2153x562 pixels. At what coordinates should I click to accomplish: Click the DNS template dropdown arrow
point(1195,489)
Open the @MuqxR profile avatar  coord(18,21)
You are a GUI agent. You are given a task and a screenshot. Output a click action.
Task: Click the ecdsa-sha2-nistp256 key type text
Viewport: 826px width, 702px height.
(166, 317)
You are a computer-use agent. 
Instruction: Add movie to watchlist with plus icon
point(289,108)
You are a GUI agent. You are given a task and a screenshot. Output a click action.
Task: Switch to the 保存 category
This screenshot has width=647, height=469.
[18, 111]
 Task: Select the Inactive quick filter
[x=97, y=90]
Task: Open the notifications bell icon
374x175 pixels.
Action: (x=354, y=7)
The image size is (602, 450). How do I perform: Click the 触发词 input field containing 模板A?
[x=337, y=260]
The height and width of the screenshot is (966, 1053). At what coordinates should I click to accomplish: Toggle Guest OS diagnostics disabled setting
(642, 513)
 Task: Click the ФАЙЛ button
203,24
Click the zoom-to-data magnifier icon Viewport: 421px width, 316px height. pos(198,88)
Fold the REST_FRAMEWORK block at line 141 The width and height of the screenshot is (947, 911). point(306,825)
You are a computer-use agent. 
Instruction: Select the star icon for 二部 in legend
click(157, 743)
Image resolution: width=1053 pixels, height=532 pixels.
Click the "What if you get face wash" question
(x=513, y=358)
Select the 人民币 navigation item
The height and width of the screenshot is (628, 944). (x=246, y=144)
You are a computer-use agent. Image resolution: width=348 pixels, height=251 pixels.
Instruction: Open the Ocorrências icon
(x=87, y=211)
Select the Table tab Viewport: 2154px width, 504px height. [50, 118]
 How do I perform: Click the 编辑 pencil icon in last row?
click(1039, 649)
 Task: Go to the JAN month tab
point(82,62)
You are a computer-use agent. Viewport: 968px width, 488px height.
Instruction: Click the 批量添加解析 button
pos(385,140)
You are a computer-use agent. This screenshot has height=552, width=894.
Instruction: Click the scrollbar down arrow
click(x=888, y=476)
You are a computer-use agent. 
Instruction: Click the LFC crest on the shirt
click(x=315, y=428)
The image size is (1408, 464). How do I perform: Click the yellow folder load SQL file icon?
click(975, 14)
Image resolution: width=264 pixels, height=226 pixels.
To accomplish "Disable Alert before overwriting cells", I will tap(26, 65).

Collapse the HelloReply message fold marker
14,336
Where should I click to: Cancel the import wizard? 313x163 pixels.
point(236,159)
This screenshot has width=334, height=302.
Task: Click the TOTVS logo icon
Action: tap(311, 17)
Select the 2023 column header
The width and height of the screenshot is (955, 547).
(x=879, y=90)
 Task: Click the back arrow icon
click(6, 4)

### Work order
From the line that contains "Select the 人民币 navigation item" to the last line of the data, write out each line exactly and add nothing.

### Exercise solution
Select the 人民币 navigation item
The height and width of the screenshot is (628, 944). (x=246, y=144)
You are a computer-use agent. Image resolution: width=348 pixels, height=251 pixels.
Instruction: Open the Ocorrências icon
(x=87, y=211)
Select the Table tab Viewport: 2154px width, 504px height. [50, 118]
 How do I perform: Click the 编辑 pencil icon in last row?
click(1039, 649)
 Task: Go to the JAN month tab
point(82,62)
You are a computer-use agent. Viewport: 968px width, 488px height.
Instruction: Click the 批量添加解析 button
pos(385,140)
You are a computer-use agent. This screenshot has height=552, width=894.
Instruction: Click the scrollbar down arrow
click(x=888, y=476)
You are a computer-use agent. 
Instruction: Click the LFC crest on the shirt
click(x=315, y=428)
The image size is (1408, 464). How do I perform: Click the yellow folder load SQL file icon?
click(975, 14)
Image resolution: width=264 pixels, height=226 pixels.
To accomplish "Disable Alert before overwriting cells", I will tap(26, 65).

Collapse the HelloReply message fold marker
14,336
Where should I click to: Cancel the import wizard? 313x163 pixels.
point(236,159)
This screenshot has width=334, height=302.
Task: Click the TOTVS logo icon
Action: tap(311, 17)
Select the 2023 column header
The width and height of the screenshot is (955, 547).
(x=879, y=90)
 Task: Click the back arrow icon
click(6, 4)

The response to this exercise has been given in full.